Nope.  Most distros want disable fbdev drivers rather sooner than later.
The fbdev drivers enabled in the fedora kernel today:

	CONFIG_FB_VGA16=m
	CONFIG_FB_VESA=y
	CONFIG_FB_EFI=y
	CONFIG_FB_SSD1307=m

CONFIG_FB_VESA + CONFIG_FB_EFI will go away soon, with simpledrm taking
over their role.

> And if a distro *just* has firmware and drm fbdev drivers enabled,
> none of the non-DRM graphic cards would be loaded anyway and this code
> wouldn't be executed anyway.

Yes, exactly.  That's why there is no point in compiling that code.

take care,
  Gerd
Helge Deller Jan. 24, 2022, 11:10 a.m. UTC | #21
On 1/21/22 08:20, Gerd Hoffmann wrote:
>>> So if this really has to come back then I think the pragmatic approach is
>>> to do it behind a CONFIG_FBCON_ACCEL, default n, and with a huge warning
>>> that enabling that shouldn't be done for any distro which only enables
>>> firmware and drm fbdev drivers.
>>
>> Thanks for coming back on this, but quite frankly I don't understand
>> that request. How should that warning look like, something along:
>> "BE WARNED: The framebuffer text console on your non-DRM supported
>> graphic card will then run faster and smoother if you enable this option."
>> That doesn't make sense. People and distros would want to enable that.
>
> Nope.  Most distros want disable fbdev drivers rather sooner than later.
> The fbdev drivers enabled in the fedora kernel today:
>
> 	CONFIG_FB_VGA16=m
> 	CONFIG_FB_VESA=y
> 	CONFIG_FB_EFI=y
> 	CONFIG_FB_SSD1307=m
>
> CONFIG_FB_VESA + CONFIG_FB_EFI will go away soon, with simpledrm taking
> over their role.

That's Ok.
Nevertheless, some distros and platforms will still need fbdev drivers for
various reasons.


>> And if a distro *just* has firmware and drm fbdev drivers enabled,
>> none of the non-DRM graphic cards would be loaded anyway and this code
>> wouldn't be executed anyway.
>
> Yes, exactly.  That's why there is no point in compiling that code.
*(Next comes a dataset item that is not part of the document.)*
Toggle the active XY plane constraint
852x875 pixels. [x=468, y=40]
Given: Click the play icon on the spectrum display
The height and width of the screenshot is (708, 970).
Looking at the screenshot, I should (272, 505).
As long as you have a graphic card which is not supported by DRM you still need it.

Here is my proposed way forward:
a) I will resend the patches which reverts the remove-fbcon-hardware-scolling patches
   to the mailing lists. I'll adjust the stable tags and update the commit messages.
b) Then after some days I'll include it in the fbdev for-next git branch. That way it's
   included in the various build & test chains.
c) If everything is working well, I'll push that change during the next merge window
   for kernel 5.18. If problems arise we will need to discuss.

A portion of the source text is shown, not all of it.